**What the exercise asks:** In the material below, the lines containing the word "blue" are required; copy each of them.

**Material for this exercise:**
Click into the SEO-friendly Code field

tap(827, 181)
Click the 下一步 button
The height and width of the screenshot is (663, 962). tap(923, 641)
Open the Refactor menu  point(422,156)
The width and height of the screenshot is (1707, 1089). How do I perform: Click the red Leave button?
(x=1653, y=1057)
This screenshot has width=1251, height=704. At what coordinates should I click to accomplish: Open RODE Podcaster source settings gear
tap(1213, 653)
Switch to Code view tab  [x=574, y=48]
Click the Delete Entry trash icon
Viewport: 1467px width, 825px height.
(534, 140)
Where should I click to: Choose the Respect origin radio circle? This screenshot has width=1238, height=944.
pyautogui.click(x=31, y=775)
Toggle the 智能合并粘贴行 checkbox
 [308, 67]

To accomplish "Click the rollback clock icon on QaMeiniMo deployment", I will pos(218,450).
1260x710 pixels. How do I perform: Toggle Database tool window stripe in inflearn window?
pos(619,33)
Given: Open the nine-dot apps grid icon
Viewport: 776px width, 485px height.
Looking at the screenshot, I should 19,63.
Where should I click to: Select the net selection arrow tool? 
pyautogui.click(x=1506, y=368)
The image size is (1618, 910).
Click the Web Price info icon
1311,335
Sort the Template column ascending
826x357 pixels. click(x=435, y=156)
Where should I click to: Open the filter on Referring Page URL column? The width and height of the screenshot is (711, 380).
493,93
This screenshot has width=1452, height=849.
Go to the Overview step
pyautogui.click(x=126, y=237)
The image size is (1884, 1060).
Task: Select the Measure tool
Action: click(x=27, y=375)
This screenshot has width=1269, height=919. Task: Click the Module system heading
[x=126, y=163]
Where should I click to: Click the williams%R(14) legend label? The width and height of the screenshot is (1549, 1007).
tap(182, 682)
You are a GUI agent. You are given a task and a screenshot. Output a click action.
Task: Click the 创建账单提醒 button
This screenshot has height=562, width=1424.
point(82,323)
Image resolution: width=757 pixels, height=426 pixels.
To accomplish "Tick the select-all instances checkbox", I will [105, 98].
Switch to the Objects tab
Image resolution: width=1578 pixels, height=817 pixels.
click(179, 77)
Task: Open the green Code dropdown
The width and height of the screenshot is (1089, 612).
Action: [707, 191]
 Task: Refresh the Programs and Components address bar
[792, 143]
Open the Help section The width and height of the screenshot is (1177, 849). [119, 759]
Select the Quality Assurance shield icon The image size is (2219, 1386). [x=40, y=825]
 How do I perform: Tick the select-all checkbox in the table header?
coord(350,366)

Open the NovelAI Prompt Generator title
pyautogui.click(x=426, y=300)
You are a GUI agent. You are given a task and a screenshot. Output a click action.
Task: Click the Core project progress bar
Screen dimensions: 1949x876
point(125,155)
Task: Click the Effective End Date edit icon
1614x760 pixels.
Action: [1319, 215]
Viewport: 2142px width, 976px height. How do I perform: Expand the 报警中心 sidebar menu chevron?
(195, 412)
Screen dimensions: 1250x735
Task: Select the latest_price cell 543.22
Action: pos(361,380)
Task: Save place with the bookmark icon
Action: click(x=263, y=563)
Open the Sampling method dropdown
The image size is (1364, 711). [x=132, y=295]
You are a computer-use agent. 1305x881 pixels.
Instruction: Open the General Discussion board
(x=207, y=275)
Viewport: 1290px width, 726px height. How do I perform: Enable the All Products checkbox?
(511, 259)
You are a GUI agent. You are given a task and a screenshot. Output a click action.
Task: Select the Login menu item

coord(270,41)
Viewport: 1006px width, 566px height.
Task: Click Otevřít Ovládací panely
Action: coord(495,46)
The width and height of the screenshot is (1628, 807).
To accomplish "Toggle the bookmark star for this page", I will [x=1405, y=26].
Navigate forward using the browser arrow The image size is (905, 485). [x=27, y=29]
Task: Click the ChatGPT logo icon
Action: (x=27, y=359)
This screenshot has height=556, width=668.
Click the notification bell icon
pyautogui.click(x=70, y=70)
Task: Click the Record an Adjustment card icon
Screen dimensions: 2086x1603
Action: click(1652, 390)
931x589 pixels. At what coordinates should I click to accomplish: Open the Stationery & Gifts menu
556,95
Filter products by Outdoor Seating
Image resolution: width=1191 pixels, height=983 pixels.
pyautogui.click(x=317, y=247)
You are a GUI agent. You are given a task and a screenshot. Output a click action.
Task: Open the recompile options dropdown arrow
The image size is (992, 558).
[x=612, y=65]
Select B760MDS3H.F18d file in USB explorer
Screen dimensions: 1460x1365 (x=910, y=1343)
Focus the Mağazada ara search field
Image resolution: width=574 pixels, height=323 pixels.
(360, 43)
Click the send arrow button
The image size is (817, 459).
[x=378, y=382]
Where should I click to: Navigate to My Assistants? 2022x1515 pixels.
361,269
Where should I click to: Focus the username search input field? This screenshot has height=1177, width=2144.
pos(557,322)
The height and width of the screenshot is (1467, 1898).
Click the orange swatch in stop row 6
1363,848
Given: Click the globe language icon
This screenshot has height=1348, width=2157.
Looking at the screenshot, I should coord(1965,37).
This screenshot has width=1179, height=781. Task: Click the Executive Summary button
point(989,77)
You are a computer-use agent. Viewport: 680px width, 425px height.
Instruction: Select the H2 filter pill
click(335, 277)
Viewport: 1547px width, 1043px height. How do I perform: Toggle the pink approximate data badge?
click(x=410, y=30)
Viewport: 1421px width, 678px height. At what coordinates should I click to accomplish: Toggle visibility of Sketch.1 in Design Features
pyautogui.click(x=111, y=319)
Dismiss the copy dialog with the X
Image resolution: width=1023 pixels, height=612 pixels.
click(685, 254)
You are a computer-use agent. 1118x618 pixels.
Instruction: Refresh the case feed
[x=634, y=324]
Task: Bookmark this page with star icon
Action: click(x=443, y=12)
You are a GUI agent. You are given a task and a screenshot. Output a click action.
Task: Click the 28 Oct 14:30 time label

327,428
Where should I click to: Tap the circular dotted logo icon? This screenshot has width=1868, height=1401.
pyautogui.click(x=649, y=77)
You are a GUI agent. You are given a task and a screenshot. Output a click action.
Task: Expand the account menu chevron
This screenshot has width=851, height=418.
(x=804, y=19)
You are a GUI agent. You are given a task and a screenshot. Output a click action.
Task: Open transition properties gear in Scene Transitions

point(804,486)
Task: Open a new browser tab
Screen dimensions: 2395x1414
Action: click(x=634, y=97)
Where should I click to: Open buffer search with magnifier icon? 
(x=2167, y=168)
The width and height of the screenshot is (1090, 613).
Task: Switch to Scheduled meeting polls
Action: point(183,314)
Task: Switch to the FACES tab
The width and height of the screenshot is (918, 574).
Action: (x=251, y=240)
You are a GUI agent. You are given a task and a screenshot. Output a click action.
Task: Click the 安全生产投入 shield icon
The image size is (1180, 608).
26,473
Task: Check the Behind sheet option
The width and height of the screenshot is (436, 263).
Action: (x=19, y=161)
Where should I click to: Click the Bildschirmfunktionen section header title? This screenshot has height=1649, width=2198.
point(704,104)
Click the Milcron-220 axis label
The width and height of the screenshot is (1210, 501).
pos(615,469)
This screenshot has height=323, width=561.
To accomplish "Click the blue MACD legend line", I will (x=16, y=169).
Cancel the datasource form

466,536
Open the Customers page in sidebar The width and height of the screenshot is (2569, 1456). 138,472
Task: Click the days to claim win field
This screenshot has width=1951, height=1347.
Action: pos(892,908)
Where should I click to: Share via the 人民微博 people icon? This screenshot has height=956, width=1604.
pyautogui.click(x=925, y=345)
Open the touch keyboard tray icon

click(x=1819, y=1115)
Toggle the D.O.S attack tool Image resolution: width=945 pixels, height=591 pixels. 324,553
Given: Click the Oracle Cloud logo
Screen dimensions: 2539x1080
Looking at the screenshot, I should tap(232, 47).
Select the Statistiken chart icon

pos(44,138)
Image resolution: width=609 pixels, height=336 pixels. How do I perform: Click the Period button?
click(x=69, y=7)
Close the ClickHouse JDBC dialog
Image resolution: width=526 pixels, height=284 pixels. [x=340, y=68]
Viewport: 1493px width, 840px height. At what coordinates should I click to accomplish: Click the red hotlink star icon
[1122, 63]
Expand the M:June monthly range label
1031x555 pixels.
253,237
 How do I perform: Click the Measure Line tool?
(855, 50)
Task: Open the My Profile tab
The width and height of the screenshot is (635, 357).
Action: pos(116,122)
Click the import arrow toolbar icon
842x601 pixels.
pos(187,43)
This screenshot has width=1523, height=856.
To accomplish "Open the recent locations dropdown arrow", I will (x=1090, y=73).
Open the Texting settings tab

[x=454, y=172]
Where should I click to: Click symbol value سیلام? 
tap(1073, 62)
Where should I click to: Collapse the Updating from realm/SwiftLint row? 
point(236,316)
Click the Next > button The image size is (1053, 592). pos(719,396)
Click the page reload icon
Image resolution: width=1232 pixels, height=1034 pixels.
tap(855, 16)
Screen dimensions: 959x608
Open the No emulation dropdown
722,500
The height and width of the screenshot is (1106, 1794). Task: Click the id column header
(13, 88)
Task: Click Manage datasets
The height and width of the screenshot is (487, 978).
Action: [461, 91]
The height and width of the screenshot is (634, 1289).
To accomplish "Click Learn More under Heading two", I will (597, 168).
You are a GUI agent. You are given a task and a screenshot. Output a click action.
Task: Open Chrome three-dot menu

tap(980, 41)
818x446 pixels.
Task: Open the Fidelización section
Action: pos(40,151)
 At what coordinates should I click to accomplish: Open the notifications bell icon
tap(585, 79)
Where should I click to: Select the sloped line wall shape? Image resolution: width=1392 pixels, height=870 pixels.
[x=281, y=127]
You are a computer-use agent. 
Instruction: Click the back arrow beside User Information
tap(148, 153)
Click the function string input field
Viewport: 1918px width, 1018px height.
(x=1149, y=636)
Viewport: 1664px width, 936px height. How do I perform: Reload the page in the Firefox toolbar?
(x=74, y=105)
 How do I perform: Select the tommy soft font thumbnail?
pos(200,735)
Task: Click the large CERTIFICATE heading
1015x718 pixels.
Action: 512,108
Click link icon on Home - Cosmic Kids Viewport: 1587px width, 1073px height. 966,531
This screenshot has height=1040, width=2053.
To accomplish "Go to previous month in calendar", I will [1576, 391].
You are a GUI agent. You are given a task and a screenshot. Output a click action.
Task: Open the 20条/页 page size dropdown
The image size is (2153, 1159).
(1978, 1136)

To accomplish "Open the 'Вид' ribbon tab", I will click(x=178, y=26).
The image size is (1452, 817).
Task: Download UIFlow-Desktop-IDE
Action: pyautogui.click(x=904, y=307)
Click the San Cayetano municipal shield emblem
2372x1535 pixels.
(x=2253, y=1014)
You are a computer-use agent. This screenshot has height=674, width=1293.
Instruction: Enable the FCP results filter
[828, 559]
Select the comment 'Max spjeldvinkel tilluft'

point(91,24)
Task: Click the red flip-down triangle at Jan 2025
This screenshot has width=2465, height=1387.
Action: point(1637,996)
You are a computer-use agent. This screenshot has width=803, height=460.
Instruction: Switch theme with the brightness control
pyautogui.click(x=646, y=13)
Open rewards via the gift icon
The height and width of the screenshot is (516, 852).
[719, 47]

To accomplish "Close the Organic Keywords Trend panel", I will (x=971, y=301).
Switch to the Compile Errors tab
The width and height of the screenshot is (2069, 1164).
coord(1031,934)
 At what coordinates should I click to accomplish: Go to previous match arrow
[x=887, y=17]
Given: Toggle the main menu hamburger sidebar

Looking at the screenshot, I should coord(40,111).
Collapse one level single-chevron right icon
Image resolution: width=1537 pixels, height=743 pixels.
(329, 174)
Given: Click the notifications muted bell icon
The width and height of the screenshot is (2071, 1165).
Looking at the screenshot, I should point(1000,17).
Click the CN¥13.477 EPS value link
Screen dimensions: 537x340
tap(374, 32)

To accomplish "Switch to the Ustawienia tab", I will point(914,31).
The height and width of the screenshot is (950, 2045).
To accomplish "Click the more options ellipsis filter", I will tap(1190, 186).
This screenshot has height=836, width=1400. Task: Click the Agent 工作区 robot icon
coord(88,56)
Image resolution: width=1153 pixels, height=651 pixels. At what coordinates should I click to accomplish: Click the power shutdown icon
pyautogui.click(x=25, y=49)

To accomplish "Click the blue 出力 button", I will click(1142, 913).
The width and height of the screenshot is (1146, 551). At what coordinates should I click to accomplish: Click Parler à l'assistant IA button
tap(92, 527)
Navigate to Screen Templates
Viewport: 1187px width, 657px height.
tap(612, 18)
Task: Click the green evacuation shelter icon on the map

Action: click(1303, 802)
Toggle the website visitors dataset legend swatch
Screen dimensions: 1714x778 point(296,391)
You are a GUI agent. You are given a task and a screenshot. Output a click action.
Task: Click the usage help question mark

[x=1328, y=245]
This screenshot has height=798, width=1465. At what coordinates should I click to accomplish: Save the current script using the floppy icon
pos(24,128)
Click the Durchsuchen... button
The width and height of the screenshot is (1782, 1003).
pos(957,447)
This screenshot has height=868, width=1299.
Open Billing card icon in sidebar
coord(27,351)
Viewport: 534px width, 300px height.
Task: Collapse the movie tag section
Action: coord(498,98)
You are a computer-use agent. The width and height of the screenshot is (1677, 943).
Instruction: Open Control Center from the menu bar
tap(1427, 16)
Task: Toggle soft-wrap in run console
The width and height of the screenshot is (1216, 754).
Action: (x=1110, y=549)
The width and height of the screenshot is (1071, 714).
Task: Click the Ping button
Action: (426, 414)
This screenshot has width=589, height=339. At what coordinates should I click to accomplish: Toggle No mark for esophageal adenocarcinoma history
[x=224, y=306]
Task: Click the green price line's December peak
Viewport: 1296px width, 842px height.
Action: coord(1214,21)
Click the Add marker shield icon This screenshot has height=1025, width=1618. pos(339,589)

**Completed exercise:**
To accomplish "Click the blue MACD legend line", I will (x=16, y=169).
To accomplish "Click the blue 出力 button", I will click(1142, 913).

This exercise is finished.